▶ **TRY IT**: The material below contains a line with "Task: Click inside" and a line with "At what coordinates". Copy exactly those two lines and all lines between them.

▶ **EXERCISE MATERIALS**:
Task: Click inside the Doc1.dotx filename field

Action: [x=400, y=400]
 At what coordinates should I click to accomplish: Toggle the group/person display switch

==

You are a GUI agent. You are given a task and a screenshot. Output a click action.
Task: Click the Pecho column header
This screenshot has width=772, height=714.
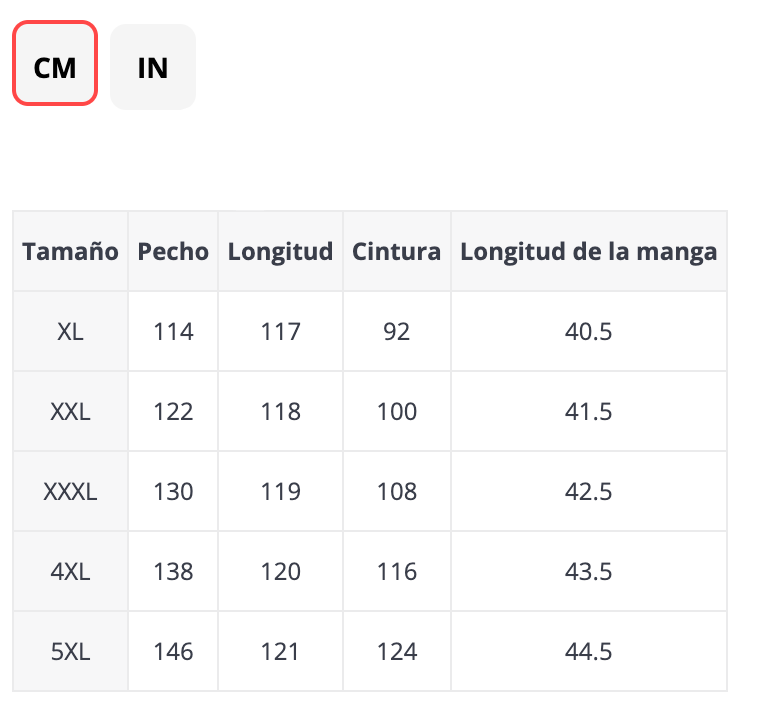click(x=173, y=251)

▶ **EXERCISE RESPONSE**:
Task: Click inside the Doc1.dotx filename field

Action: [x=400, y=400]
 At what coordinates should I click to accomplish: Toggle the group/person display switch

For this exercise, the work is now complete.